A nightmare is a disturbing visual dream sequence that awakens one out of sleep.  They usually illicit anxiety, terror, fear, sadness or disgust.  When a person awakens from a nightmare they can usually fully recall the dream sequence which awoke them.  They occur during Rapid Eye Movement (REM) sleep.  Most people have experienced a nightmare. 

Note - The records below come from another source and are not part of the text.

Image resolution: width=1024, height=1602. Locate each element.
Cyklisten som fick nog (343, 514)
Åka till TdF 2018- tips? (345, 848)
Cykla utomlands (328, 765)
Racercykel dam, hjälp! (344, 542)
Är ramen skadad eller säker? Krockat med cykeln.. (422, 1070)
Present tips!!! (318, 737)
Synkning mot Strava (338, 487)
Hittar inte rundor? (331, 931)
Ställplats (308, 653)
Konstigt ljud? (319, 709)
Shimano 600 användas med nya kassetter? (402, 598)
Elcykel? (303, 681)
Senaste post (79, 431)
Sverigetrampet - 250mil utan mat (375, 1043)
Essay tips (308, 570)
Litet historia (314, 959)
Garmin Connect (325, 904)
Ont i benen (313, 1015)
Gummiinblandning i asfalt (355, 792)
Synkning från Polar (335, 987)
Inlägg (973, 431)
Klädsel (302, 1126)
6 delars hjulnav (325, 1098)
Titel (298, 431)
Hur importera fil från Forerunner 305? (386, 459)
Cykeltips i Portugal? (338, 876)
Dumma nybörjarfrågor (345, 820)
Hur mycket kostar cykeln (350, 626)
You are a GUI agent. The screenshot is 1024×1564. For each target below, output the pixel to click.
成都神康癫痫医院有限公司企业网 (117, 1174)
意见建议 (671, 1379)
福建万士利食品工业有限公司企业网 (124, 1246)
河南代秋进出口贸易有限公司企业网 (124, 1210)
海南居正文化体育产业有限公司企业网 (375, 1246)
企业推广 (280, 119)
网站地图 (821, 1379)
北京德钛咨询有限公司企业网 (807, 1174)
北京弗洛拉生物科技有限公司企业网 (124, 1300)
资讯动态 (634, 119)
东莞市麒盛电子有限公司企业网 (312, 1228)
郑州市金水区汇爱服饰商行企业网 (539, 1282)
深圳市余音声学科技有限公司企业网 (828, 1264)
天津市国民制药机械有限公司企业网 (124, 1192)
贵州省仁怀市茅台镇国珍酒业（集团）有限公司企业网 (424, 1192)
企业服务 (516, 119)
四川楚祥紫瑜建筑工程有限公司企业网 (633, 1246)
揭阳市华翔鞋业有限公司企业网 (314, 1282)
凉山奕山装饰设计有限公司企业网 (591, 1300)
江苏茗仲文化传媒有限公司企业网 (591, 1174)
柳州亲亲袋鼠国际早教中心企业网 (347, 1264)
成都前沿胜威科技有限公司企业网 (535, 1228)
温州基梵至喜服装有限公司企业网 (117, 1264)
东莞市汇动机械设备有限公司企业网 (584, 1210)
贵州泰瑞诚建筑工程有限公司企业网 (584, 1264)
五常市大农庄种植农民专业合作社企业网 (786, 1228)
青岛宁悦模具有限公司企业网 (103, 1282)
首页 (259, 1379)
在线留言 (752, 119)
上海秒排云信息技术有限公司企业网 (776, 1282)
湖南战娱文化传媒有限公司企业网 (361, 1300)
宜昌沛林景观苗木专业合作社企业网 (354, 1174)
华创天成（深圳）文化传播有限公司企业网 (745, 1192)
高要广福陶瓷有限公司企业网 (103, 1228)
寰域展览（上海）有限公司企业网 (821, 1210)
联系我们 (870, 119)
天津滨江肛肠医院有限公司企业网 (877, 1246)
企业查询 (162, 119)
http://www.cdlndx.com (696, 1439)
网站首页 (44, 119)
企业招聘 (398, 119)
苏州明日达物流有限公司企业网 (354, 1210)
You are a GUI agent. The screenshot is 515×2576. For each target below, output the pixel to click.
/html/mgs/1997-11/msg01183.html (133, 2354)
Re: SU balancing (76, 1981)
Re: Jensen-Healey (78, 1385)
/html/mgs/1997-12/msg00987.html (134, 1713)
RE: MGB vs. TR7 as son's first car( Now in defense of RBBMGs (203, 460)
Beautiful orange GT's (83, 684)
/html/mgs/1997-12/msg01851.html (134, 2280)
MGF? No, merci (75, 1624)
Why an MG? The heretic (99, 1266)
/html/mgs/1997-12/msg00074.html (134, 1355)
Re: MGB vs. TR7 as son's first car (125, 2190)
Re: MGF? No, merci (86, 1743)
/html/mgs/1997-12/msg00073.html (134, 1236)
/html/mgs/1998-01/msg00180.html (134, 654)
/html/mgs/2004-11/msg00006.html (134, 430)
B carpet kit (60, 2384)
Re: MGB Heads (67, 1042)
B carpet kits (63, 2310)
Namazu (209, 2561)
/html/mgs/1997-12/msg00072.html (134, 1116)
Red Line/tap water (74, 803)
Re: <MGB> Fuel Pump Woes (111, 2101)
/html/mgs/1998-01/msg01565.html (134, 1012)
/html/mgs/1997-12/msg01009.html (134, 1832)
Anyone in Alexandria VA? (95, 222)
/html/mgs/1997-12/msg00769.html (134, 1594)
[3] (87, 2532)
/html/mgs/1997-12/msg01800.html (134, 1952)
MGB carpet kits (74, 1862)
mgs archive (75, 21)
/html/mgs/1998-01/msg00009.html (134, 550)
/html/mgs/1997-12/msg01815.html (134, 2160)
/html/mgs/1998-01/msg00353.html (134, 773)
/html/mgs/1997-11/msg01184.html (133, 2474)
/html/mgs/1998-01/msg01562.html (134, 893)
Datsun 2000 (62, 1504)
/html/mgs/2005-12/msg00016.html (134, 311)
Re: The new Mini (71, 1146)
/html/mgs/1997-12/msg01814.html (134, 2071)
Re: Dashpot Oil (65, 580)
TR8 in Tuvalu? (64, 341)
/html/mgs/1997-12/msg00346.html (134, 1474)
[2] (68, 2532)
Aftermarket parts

Nightmare Disorder is a condition where one has recurrent nightmares which interfere with sleep. A person who has frequent nightmares may not look forward to going to sleep a night and may have difficulty returning to sleep after awakening from a nightmare.  People with REM Behavior Disorder also have nightmares.
 

Certain medications can exacerbate nightmares such as propranolol.  Treatment of nightmare therapy often includes image rehearsal therapy or behavioral strategies to reduce underlying stress.  Certain medications can be used if nightmares persist.
 

Narcolpesy
 

Narcolepsy is a condition that causes excessive daytime sleepiness.  This condition affects 1/2000 people.  Symptoms of narcolepsy include daytime sleepiness and unwanted episodes of sleep, called sleep attacks.  Sleep attacks can occur when active such as when talking, eating, or driving.  Their sleepiness often negatively affects them both professionally and personally.  Short naps, lasting 15 minutes, can improve narcoleptics alertness for several hours but severe tiredness returns.  Most people with Narcolepsy suffer from the condition for more than a decade before they are correctly diagnosed and treated. 
 

People with Narcolepsy also have dream like phenomenon that occur when awake.  2/3 of people with this condition have cataplexy, which is the abrupt loss of muscle tone precipitated by a strong emotion.  Sleep paralysis (episodes of awakening paralyzed lasting 30 – 90 seconds) and hypogogic/hypnopompic hallucinations (hallucinations lasting several seconds to minutes when the brain is party awake and partly in dream sleep) are also common symptoms of this condition.
 

Narcolepsy is usually caused by an autoimmune process which destroys a small population of cells in the brain responsible for switching between the dream and wake states.  Unfortunately there is no cure for narcolepsy.  There are a variety of mediations which improve symptoms of this disorder and ones quality of life.